Efficient way to check if a traversable has more than 1 element in Scala

Question

I need to check if a Traversable (which I already know to be nonEmpty) has a single element or more.

I could use size, but (tell me if I'm wrong) I suspect that this could be O(n), and traverse the collection to compute it.

I could check if tail.nonEmpty, or if .head != .last

Which are the pros and cons of the two approaches? Is there a better way? (for example, will .last do a full iteration as well?)

Answer 1

All approaches that cut elements from beginning of the collection and return tail are inefficient. For example tail for List is O(1), while tail for Array is O(N). Same with drop.

I propose using take:

 list.take(2).size == 1 // list is singleton

take is declared to return whole collection if collection length is less that take's argument. Thus there will be no error if collection is empty or has only one element. On the other hand if collection is huge take will run in O(1) time nevertheless.
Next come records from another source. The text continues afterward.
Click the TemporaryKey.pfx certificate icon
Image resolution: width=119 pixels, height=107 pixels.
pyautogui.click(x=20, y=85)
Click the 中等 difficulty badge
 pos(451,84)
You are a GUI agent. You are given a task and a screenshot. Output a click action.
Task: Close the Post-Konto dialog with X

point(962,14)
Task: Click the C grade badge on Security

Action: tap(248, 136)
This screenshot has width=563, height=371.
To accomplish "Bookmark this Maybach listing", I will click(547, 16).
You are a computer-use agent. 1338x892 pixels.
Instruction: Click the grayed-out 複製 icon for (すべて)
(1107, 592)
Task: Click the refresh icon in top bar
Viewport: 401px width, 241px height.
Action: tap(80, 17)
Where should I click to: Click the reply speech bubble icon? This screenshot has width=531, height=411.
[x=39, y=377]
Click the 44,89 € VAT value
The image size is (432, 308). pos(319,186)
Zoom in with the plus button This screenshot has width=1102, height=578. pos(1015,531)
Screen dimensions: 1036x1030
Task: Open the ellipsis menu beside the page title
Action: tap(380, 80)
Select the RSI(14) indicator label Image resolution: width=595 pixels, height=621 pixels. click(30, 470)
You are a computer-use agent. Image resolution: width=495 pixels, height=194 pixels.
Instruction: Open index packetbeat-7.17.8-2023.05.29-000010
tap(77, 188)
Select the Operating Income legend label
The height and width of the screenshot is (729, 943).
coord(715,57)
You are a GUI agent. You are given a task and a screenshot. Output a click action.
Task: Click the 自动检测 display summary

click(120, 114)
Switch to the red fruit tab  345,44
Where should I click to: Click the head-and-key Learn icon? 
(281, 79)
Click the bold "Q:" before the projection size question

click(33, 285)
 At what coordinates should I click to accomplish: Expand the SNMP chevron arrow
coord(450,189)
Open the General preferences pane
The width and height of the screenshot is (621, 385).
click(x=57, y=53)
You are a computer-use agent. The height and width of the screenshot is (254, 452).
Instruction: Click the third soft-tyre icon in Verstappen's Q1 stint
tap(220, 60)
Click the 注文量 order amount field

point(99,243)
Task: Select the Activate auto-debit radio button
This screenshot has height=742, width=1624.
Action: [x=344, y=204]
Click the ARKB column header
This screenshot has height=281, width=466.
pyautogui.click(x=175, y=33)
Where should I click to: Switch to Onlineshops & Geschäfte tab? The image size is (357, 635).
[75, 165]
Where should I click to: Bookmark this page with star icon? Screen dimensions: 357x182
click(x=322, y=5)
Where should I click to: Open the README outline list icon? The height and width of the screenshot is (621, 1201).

Internally take will start iterating your collection, take two steps and break, putting elements in new collection to return.

UPD: I changed condition to exactly match the question

Answer 2

Not all will be the same, but let's take a worst case scenario where it's a List. last will consume the entire List just to access that element, as will size.

tail.nonEmpty is obtained from a head :: tail pattern match, which doesn't need to consume the entire List. If you already know the list to be non-empty, this should be the obvious choice.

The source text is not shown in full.